Do you hear that echo RVincent? Are we the only two down here in the Mech. section?


----------



## RVincent

MetroRAFB said:


> Probably, but don't put it past NCEES to give you answers that are close enough together that the difference between the two solution methods could cause you to select the incorrect answer. I doubt this would happen, but it definitely could. It depends on which Mollier diagram you're using too, the bigger/clearer it is the more precise you can be. I took a big one into the exam in a 3-ring binder that I could unfold and still have it attached to the binder. I didn't have to use it but I wasn't taking your depth module either, which probably requires this kind of solution more often than the HVAC depth module. I'd solve the problem with the Mollier diagram, and use your judgement when you see how close your answer is to the choices given.
> Do you hear that echo RVincent? Are we the only two down here in the Mech. section?


Good suggestion, will do.

I think we ARE the only ones here in this section, so thanks for being here to respond!


----------



## MetroRAFB

I'm glad to help out, I got a lot of help here when I was studying. I can still vividly remember being where you're at, any info you can get about the test from someone who's taken it can really help.


----------



## JohnNevets

Hey I still keep in eye on this sub forum!!

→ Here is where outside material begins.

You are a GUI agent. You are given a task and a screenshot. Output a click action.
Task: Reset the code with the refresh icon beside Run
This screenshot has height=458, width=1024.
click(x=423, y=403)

But unfortenetly I don't have a copy of the sample test, and thermo was not my strong suit, so I've let Metro lead on these.

Now come up with some decent machine design questions, and I'm all over it. :multiplespotting:

Anyway I agree with Metro, if you have a big enough mollier diagram, and you are faster with it, try it first. I was personally more comfortable interpolating, but that was just me. I do alot of interpolation at work of other charts, so I'm reasonably quick at it.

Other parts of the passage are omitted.